Copy the entries below word for word, starting at the line that contains "This screenshot has height=396, width=811." and stopping after the line that contains "Click the Refresh". Include both of those lines and nothing outside that range.
▬▬▬▬▬▬▬▬▬▬
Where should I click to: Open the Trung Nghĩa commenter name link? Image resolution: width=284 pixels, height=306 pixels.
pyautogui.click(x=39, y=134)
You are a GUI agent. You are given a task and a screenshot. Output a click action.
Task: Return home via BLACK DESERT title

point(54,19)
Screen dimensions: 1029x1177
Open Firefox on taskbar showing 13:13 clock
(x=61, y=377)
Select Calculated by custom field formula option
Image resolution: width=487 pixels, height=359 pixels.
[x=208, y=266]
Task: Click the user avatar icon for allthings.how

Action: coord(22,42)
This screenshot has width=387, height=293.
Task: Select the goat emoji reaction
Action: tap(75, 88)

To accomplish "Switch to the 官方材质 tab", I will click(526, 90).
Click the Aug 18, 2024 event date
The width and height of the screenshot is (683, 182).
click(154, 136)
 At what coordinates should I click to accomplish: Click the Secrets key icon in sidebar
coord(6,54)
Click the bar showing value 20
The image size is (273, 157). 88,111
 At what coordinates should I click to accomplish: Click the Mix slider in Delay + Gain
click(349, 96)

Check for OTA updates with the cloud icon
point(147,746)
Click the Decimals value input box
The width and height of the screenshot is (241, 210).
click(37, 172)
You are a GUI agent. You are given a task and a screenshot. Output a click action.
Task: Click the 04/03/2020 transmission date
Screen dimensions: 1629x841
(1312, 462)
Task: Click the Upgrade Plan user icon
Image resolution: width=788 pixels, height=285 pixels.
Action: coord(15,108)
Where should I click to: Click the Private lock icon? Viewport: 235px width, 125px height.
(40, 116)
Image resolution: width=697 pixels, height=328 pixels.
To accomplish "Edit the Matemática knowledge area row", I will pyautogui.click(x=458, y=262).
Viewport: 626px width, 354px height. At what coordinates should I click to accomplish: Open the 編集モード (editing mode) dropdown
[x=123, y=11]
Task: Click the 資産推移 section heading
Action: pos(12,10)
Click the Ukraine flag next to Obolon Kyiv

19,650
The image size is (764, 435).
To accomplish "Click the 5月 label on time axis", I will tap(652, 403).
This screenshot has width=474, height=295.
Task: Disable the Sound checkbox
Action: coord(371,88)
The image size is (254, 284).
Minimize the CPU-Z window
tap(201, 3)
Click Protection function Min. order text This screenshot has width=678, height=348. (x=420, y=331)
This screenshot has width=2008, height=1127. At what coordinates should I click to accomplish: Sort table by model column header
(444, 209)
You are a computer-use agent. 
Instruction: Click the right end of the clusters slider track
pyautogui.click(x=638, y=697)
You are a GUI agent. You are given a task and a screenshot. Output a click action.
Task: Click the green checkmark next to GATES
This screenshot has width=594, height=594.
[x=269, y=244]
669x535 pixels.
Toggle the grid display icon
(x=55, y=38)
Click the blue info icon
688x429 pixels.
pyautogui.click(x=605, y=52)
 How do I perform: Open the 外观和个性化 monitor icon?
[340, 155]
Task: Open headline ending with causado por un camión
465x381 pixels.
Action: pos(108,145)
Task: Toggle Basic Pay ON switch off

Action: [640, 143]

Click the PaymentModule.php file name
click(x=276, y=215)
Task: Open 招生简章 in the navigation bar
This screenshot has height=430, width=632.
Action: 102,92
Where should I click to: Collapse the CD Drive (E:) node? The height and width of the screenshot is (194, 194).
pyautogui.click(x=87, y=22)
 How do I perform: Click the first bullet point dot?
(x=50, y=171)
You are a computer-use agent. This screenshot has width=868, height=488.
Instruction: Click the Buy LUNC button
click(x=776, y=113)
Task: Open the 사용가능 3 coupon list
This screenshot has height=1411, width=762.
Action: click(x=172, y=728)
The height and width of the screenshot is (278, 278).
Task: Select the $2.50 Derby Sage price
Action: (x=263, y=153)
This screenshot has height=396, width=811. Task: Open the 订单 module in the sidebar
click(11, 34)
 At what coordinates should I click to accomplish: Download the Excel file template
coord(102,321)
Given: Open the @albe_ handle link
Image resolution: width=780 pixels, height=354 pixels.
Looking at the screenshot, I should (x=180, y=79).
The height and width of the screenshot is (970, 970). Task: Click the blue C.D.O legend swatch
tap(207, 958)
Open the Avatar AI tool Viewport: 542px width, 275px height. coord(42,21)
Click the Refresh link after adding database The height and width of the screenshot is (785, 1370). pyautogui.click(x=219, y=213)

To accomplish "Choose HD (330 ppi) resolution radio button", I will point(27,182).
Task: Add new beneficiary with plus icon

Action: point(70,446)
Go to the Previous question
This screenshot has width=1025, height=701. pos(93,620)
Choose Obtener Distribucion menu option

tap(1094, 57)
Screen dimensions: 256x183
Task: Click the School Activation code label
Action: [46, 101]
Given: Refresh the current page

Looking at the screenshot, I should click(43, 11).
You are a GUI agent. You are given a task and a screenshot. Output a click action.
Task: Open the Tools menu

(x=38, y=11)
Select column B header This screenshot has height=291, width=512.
▬▬▬▬▬▬▬▬▬▬
→ **TASK ANSWER**
This screenshot has height=396, width=811. Task: Open the 订单 module in the sidebar
click(11, 34)
 At what coordinates should I click to accomplish: Download the Excel file template
coord(102,321)
Given: Open the @albe_ handle link
Image resolution: width=780 pixels, height=354 pixels.
Looking at the screenshot, I should (x=180, y=79).
The height and width of the screenshot is (970, 970). Task: Click the blue C.D.O legend swatch
tap(207, 958)
Open the Avatar AI tool Viewport: 542px width, 275px height. coord(42,21)
Click the Refresh link after adding database The height and width of the screenshot is (785, 1370). pyautogui.click(x=219, y=213)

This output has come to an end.